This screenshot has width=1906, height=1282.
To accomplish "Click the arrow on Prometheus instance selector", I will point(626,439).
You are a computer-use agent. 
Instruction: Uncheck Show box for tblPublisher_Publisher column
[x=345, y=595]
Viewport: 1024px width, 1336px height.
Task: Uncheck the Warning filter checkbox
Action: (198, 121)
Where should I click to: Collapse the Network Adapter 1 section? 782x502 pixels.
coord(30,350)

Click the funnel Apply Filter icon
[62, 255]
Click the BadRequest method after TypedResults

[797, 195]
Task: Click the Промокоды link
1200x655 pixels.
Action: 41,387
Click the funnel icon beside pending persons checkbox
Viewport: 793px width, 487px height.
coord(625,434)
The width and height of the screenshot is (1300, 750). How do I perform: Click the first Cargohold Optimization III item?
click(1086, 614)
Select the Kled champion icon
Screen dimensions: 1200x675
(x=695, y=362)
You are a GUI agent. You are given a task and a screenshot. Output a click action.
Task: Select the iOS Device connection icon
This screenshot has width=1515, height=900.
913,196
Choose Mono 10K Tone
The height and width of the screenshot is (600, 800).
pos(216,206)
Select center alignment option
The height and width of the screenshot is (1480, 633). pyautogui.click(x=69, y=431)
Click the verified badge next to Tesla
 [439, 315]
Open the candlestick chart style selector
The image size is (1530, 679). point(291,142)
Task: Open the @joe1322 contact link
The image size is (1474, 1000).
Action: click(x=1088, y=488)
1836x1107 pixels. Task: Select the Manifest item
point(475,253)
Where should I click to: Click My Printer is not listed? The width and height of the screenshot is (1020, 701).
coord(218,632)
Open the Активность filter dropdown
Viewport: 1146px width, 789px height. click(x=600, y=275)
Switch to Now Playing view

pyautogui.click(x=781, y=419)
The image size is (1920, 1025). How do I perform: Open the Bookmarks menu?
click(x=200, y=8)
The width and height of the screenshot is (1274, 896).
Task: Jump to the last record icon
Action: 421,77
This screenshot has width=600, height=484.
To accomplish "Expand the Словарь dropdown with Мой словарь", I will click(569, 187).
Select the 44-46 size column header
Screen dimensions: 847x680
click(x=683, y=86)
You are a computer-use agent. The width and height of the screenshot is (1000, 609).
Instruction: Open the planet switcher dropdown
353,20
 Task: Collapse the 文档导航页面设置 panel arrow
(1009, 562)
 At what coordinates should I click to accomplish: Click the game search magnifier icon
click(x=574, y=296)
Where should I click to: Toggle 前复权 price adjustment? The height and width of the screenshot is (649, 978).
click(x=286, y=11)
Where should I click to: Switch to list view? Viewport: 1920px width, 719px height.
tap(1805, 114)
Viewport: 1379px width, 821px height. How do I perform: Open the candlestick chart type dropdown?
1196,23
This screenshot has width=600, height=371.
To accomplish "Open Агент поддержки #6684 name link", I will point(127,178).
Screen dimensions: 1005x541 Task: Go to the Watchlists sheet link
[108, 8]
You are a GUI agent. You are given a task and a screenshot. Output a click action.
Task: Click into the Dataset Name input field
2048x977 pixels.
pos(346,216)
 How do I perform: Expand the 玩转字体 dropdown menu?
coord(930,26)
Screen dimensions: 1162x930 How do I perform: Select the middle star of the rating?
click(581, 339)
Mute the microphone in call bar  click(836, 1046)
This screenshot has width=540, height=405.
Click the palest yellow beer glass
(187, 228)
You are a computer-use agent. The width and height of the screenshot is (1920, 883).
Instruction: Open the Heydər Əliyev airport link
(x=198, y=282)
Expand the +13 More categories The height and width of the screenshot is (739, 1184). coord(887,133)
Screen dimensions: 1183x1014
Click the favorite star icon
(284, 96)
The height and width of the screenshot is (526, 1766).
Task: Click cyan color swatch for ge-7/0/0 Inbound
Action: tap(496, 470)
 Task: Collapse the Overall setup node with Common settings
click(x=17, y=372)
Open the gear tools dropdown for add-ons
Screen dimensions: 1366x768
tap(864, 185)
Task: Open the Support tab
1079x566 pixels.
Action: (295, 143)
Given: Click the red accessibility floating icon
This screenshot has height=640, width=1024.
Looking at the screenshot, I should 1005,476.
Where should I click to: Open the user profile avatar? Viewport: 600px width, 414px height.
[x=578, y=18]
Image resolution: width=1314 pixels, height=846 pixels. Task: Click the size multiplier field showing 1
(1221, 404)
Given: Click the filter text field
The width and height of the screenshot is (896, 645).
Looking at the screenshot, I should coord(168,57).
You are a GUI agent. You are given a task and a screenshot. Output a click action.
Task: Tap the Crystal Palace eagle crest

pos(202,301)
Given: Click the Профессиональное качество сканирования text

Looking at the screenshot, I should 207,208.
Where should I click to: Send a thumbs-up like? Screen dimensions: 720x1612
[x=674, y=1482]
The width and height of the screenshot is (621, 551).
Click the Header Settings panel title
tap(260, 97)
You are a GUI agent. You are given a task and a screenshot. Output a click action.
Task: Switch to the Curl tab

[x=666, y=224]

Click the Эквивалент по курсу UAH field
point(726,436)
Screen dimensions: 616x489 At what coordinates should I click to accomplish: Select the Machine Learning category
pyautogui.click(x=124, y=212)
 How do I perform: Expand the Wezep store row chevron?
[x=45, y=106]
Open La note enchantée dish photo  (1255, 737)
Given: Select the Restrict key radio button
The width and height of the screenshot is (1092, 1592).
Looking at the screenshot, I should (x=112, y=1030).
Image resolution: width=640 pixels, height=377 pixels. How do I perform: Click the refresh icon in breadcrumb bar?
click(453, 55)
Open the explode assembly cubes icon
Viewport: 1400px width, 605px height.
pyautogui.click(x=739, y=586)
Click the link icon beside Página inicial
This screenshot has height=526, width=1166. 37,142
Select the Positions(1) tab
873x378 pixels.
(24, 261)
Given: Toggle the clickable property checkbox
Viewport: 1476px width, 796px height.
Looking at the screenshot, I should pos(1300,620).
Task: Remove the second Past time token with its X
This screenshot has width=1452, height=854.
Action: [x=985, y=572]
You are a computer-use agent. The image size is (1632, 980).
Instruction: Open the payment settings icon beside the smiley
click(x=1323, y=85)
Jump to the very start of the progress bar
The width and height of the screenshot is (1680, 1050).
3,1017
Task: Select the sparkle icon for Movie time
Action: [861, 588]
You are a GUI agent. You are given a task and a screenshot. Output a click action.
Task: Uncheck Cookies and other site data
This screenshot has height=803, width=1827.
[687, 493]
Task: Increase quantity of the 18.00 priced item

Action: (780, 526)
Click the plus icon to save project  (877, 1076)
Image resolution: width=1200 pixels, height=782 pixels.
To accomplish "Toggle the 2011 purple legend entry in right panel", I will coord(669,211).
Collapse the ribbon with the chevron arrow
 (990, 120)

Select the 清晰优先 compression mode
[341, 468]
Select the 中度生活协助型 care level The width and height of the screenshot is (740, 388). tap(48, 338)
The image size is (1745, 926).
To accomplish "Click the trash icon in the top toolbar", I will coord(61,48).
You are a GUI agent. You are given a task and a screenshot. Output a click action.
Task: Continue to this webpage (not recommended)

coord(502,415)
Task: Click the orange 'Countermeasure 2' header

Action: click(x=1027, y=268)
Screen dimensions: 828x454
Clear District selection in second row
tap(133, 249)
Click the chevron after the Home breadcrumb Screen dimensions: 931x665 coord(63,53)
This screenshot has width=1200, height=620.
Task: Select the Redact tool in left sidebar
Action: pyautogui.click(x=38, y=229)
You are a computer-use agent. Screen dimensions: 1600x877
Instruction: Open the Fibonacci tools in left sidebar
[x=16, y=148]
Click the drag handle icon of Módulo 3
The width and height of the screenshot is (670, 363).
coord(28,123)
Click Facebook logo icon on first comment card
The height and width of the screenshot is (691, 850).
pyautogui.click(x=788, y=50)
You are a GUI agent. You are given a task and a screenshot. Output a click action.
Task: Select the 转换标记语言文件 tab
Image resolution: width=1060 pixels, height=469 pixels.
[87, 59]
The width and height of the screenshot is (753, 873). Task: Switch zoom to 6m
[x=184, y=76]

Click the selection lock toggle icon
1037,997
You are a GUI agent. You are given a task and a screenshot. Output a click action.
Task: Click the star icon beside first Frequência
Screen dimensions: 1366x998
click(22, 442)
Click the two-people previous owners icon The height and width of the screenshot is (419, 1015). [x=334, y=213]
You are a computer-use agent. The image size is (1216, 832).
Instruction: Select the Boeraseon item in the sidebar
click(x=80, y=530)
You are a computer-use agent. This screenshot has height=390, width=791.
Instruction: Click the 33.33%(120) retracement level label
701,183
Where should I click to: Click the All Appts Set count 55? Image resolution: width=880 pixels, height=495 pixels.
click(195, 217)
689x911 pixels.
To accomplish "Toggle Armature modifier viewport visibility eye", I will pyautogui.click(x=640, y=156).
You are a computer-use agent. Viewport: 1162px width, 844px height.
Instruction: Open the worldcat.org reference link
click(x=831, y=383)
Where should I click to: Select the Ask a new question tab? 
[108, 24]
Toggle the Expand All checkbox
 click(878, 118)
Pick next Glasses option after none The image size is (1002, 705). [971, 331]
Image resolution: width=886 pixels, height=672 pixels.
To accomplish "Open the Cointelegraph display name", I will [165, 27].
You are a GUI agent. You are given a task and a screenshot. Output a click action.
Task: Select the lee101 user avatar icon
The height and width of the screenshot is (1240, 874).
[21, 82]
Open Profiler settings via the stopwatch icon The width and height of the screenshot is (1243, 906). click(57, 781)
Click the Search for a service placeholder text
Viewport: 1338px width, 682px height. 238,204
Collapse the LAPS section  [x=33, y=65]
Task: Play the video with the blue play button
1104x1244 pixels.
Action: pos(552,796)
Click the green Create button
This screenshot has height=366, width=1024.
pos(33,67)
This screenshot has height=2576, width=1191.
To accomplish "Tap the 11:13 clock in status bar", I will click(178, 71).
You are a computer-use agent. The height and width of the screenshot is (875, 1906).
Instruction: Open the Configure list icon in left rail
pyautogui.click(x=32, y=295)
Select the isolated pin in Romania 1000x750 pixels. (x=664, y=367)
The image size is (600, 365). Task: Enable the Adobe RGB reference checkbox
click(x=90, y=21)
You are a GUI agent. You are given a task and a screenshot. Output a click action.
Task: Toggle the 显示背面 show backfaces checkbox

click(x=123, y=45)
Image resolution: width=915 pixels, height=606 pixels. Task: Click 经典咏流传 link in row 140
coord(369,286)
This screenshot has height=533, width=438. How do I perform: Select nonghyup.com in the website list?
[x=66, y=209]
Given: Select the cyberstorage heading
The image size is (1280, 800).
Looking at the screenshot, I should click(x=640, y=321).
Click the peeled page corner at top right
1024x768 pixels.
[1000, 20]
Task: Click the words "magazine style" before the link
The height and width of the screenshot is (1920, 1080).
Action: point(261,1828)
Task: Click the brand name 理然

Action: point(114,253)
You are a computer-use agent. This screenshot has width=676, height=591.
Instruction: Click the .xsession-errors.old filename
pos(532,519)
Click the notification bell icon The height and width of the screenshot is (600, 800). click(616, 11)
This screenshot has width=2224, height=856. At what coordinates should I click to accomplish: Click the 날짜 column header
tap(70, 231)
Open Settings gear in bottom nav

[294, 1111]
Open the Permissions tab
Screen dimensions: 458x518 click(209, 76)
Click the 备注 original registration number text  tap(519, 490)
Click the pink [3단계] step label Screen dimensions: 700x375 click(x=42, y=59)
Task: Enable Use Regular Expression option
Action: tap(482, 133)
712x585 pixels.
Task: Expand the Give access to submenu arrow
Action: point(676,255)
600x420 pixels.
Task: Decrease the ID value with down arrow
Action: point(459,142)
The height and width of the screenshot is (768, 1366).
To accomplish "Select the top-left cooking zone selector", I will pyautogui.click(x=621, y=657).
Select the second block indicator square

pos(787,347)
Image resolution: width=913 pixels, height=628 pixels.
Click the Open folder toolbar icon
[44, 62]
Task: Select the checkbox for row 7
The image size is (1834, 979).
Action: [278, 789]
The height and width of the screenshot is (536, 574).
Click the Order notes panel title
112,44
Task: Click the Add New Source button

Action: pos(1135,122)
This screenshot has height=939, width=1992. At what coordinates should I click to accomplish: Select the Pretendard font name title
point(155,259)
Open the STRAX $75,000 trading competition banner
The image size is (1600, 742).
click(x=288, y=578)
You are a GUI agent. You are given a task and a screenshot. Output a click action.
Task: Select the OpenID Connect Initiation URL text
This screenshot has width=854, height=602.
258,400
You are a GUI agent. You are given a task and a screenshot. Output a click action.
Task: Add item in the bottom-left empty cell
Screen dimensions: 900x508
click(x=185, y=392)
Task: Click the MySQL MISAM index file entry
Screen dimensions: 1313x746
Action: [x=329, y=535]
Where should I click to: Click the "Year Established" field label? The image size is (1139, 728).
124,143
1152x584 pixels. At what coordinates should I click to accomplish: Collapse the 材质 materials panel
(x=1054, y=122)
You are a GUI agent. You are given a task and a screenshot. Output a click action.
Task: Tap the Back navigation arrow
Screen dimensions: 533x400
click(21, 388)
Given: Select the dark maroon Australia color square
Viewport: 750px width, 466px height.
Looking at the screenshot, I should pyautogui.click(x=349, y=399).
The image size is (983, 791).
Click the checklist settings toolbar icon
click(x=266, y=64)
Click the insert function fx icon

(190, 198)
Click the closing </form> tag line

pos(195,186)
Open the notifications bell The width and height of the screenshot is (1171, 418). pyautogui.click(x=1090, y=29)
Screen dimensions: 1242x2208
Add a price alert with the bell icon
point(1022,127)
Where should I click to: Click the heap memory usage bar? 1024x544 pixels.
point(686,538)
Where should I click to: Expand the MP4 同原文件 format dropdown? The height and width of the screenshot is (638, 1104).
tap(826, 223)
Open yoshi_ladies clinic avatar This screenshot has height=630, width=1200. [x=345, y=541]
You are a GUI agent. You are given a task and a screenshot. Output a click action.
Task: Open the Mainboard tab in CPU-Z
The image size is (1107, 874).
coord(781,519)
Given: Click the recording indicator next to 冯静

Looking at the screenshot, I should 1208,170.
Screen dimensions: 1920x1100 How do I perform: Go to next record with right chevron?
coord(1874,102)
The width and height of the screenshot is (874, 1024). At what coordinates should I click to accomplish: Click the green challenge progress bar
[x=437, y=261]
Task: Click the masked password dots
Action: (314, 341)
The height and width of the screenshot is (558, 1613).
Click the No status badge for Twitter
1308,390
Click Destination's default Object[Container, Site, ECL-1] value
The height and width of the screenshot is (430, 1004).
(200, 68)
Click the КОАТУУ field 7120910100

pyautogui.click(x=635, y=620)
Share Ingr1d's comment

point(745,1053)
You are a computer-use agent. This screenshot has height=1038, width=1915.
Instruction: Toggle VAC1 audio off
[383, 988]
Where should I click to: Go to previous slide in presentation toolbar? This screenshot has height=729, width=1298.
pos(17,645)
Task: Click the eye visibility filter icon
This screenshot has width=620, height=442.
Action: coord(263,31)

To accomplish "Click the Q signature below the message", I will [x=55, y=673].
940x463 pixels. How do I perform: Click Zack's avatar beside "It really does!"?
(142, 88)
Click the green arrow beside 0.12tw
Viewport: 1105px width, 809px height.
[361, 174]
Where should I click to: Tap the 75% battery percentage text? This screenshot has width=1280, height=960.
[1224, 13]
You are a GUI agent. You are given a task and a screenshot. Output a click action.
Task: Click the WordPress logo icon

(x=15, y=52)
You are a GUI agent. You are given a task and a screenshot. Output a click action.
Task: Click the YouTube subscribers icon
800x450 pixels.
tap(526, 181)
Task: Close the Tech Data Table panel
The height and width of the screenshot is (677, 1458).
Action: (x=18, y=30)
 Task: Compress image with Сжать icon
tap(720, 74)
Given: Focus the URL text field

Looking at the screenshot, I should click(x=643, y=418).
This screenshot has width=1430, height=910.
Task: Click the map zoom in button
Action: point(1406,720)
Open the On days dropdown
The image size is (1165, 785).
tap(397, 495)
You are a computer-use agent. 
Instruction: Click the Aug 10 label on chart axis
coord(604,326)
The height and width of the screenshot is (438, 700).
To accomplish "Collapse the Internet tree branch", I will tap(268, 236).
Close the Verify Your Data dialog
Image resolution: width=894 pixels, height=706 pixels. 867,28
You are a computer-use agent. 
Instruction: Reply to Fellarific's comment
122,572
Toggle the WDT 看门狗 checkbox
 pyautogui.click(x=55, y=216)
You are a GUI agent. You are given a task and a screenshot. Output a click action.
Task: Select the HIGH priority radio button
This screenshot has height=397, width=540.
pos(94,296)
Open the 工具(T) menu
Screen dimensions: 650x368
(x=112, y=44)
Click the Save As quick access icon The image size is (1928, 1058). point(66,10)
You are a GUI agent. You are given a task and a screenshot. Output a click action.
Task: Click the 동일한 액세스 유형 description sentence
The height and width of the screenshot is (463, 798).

→ **Goal of the exercise**
When the string "radio" occurs in a line of the material, that line belongs in the answer.

→ **Output for this task**
Given: Select the Restrict key radio button
Task: Select the HIGH priority radio button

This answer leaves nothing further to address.